Неандертальца ищу. Роман-идиот. Первая часть. Вячеслав Киктенко
Чтение книги онлайн.
Читать онлайн книгу Неандертальца ищу. Роман-идиот. Первая часть - Вячеслав Киктенко страница 5
…да и то ведь сказать, двурукому-двуногому, хапающему существу никак, вы ходит, нельзя не позавидовать тем, кто оказался у кормушки. Ну, никак! Сами руки так устроены – пальцы на себя тянут, а не от себя. Сжимаются в горсть, в кулак. Вот кабы наоборот, кабы так вывернуты были руки, что: «Возьми!.. Возьми…» кричали, а не «Дай, дай!»…
Но тогда и человечество было бы иным, не таким, как теперь.

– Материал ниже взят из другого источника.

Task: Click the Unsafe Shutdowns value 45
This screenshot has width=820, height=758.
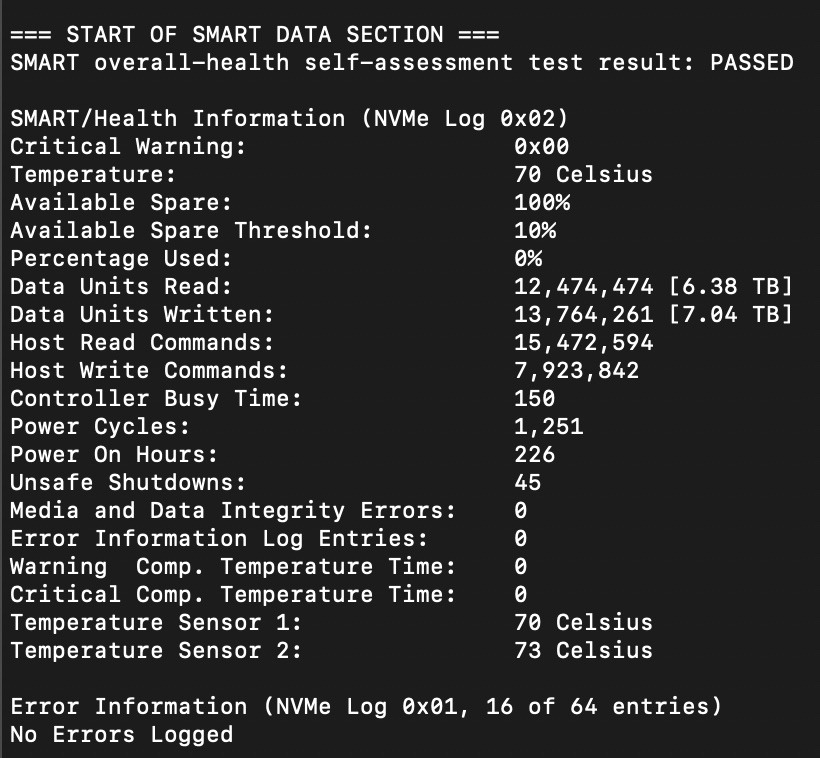Action: (527, 483)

А мы уже так привыкли друг ко дружке, к слабостям своим, к мерзостям своим… да и вообще, – жалко человечишку…
***
После Коперника человек растерял величие. Кто он отныне? Тля во вселенной.
А вот когда солнце вращается вокруг земли, когда земля плоская и стоит на трёх слонах, а те на гигантской черепахе, когда самая большая планета – Луна, и она послушно вращается только вокруг Земли, а на земле стоит Человек, тогда он – велик. Тогда он пуп земли, царь мира. Вот тогда можно вершить великие дела. И ведь – вершили!
***
«…будто это простое полено,
Из которого выдрали нерв,
Деревянные стены вселенной
Изнутри точит вдумчивый червь,
Под беспечною кроною лета
Он глюкозною грёзой поэта
Наливается, тих и багров,
И громадными гроздьями света
Осыпается осень миров…»
***
Сторонние люди – нынешние великаны. Они не такие, как все, они – мощные неандертальцы (несмотря на невзрачную видимость) в хилой среде кроманьонцев. Вот их-то ищу, о них пою. Они не такие…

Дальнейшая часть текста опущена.